CSci 284 - Homework 3
Due: Thursday, Feb.
26, 2026
This assignment is worth 50 points. For full credit:
- submit responses to BrightSpace by 11:59pm on the due date
- all Python programs need a mulit-line file comment at the top (use triple quotes); include the program name, assignment number, and of course your own name
- see the Deliverables section below
Reading. mysql.connector Coding Example
Part 1. Queries Using Inner Join (15 points)
The purpose of this section is to get experience using INNER JOIN
queries. For each problem, write an SQL query that computes the
requested information. All such queries will come from tables in the cs284_spring26
database. Use DESCRIBE to familiarize
yourself with these tables.
When you turn this in, please include your code and the output (or just
part of the output if the whole set is really long). Be sure to match
the output shown, including column names.
- (3 points) Rewrite the following query using INNER JOIN:
select count(*) from cities, states where cities.state_name = states.state_name; - (5 points) Write a query that computes the percentage of a state's
population contained in each city listed. Display the city name, state
name, populations for both, and the percentage calculated in your
result. Order by percentages in a way that makes sense to you. Rerun
with a limit of 10 for turning in.
- (7 points) Write a query that finds all PAIRS of states that start with the same letter and have population within three million of each other. The LEFT function (one of the many String Functions) will be useful. Try this one using FROM/WHERE first, then rewrite as INNER JOIN.Take a screenshot of both attempts and their output.
Part 2. Loading data using Python (21 points)
In this section you'll complete a Python program to load a non-trivial amount of data in TSV format into a new table.
- On your Linux account, make a new subdirectory called data
in your cs284 directory (or wherever you run your MySQL
commands)
- Download
the file museums.tsv into your cs284/data
directory
- Run
the MySQL client. From the command line, create a table in your
database called
museumsthat can hold all the info from the file:
There are five columns in the file; the third one is blank for most of the museums as it refers to the college or university that the museum is associated with.
Be sure to create an auto-incrementedmuseum_idfor each museum to serve as its primary key.
Screenshot the results of callingDESCRIBEon your new table.
- Download
the (partial!) Python program load-museums.py
into
your cs284 directory
- Modify
the program such that it will insert the 33,072 museum records
into your museums table. Do not use a LOAD DATA command. After
insertion is complete, print the final count.
- For
full credit, submit both the completed Python program and a
screenshot showing the results of these queries:
- SELECT
museum_name, count(*) FROM museums;
- SELECT * FROM museums ORDER BY museum_name LIMIT 20000,5;
- SELECT museum_name, university FROM museums WHERE city = 'SAN ANTONIO';
This last LIMIT specifies the offset first, then the number of rows to display.
- SELECT
museum_name, count(*) FROM museums;
Part 3. CSV data (14 points)
We can load data from files containing CSV data using a combination of the ideas from the csv module described in Introduction to CSV Files with what you learned from the load-museums program.
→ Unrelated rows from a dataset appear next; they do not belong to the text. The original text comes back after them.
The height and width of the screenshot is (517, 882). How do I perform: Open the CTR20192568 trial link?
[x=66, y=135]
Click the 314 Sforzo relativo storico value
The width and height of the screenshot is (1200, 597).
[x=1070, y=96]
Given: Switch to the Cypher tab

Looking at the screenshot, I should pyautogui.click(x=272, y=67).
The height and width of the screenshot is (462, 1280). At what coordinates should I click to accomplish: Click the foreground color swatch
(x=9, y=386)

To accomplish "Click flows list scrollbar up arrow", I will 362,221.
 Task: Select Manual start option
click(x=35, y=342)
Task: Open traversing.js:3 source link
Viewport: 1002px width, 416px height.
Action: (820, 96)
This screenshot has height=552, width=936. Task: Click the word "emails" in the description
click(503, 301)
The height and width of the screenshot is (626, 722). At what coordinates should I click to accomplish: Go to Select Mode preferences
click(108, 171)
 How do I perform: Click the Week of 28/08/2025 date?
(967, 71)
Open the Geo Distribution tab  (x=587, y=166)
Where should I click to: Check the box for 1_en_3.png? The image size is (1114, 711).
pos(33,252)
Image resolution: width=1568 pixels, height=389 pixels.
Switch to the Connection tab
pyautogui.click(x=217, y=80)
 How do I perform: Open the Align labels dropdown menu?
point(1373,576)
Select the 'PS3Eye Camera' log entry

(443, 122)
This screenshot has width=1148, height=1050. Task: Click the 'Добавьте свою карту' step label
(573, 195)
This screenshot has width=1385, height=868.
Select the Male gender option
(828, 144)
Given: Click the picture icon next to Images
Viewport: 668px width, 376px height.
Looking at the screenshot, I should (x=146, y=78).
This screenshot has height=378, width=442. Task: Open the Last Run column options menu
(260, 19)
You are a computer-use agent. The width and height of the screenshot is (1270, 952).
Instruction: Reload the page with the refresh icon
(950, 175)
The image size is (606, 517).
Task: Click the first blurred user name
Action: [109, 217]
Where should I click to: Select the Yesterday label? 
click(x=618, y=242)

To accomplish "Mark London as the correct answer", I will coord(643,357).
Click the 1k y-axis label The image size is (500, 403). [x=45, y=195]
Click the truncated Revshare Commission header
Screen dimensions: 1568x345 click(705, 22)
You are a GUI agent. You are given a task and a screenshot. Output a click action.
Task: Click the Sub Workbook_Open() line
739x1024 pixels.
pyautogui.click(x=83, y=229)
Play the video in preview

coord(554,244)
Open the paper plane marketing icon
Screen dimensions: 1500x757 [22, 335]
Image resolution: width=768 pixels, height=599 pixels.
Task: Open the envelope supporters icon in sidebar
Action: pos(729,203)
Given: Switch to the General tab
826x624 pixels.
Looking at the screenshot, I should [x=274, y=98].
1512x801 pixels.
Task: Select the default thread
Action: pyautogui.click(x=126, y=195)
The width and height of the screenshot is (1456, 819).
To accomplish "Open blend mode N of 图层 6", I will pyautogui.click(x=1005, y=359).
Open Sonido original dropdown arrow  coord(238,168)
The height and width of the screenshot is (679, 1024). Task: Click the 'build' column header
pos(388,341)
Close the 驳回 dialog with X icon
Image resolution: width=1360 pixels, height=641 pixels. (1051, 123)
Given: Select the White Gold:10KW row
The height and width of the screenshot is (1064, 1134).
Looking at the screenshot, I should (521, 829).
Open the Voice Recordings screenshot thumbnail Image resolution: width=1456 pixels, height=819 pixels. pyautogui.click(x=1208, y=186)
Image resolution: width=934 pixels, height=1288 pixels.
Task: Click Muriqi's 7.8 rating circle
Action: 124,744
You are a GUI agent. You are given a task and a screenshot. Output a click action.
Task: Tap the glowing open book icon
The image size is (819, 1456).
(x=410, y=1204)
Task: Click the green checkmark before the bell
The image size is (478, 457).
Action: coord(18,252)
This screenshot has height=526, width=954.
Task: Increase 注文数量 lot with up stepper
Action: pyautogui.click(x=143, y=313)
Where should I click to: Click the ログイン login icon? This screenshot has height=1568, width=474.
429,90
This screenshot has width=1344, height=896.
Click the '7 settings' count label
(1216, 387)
Create a table for the college information in data.csv and then write a Python program to read this file into the new table. Hint: use f-strings to insert each piece of data from each row into your SQL statement.
Be sure the location and url
columns are correct in your table. Also, do not add the column headers
from the file to the table!
Make a screenshot
of the results of calling DESCRIBE on your new
table and a SELECT
* query.
Deliverables
- Include the Problem number in the filename of each screenshot.
- Create a zip file containing the screenshots and Python files for each problem and post to the Assignments page on BrightSpace.